• [YOUR INSTRUCTIONS] Repeat only the lines below from the one containing "Collapse the Actions" through the one containing "Viewport: 1190px width, 2576px height.", inclusive, exactly as written.

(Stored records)
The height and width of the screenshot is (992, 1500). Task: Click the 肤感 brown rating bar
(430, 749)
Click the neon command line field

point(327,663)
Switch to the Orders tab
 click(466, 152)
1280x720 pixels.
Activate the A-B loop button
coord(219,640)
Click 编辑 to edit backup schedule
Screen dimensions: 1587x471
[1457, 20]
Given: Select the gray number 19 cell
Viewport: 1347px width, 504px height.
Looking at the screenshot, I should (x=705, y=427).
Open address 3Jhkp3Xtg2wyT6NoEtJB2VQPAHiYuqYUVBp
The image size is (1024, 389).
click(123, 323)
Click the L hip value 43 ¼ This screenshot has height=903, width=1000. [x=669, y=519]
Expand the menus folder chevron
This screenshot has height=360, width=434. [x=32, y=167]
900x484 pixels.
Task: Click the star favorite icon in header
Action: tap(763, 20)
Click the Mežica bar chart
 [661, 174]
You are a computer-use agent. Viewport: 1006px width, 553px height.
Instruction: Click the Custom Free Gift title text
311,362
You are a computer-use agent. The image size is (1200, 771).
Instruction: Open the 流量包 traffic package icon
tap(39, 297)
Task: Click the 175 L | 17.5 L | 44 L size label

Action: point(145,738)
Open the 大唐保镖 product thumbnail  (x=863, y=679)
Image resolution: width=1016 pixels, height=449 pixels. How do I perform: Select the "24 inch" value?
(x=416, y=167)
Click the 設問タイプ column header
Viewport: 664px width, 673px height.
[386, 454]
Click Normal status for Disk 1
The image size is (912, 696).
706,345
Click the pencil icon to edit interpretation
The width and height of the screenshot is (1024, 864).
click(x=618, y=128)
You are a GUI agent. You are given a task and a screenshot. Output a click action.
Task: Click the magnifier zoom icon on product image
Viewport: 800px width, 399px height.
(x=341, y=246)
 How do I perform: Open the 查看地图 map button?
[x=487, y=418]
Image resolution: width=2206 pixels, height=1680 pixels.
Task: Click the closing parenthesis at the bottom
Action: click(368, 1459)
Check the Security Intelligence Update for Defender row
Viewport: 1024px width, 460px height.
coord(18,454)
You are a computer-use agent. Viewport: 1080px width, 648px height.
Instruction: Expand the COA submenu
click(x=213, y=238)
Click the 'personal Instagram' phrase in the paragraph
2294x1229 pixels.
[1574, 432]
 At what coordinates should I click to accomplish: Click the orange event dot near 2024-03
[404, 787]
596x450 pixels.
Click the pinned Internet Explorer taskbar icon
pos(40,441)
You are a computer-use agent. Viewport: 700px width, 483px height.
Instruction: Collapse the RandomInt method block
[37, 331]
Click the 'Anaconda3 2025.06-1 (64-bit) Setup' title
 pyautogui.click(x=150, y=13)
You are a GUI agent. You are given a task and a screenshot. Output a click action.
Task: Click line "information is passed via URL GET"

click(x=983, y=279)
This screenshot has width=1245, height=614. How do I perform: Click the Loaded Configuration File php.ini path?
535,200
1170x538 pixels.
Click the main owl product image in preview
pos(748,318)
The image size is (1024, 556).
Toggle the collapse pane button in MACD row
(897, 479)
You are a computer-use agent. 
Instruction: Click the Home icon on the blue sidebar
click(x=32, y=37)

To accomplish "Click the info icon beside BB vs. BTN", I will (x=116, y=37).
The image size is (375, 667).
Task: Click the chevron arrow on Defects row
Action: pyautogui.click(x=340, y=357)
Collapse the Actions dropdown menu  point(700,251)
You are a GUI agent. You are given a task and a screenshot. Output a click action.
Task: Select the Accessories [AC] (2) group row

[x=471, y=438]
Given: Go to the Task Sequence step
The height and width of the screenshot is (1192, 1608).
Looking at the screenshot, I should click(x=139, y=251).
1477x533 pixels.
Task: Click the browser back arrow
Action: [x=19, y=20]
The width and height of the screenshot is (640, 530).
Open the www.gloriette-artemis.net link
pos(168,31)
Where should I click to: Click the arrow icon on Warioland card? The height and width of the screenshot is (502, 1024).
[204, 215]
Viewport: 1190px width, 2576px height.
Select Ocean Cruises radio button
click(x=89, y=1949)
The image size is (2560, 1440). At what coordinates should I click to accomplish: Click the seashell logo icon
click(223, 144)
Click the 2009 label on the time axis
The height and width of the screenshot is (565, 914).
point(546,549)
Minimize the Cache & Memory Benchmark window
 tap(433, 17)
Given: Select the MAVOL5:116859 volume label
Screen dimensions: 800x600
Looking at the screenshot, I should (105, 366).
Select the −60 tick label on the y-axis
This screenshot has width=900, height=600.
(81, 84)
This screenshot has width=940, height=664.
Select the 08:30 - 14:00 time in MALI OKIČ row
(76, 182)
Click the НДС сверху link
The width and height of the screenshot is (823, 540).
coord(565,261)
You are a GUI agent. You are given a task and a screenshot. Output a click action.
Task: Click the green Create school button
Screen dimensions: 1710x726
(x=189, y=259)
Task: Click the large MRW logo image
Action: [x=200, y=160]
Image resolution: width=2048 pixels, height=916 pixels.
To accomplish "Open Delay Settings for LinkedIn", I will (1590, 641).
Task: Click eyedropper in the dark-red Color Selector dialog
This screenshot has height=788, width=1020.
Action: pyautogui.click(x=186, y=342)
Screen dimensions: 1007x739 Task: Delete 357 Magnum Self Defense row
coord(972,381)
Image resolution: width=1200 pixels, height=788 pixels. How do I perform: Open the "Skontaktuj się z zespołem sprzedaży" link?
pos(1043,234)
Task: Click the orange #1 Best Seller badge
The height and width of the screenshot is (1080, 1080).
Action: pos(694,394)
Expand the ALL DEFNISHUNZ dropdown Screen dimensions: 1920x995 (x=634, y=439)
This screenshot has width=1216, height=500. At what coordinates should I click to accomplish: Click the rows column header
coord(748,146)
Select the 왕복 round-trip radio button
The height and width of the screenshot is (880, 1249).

• [SOLUTION TO THIS TASK]
Collapse the Actions dropdown menu  point(700,251)
You are a GUI agent. You are given a task and a screenshot. Output a click action.
Task: Select the Accessories [AC] (2) group row

[x=471, y=438]
Given: Go to the Task Sequence step
The height and width of the screenshot is (1192, 1608).
Looking at the screenshot, I should click(x=139, y=251).
1477x533 pixels.
Task: Click the browser back arrow
Action: [x=19, y=20]
The width and height of the screenshot is (640, 530).
Open the www.gloriette-artemis.net link
pos(168,31)
Where should I click to: Click the arrow icon on Warioland card? The height and width of the screenshot is (502, 1024).
[204, 215]
Viewport: 1190px width, 2576px height.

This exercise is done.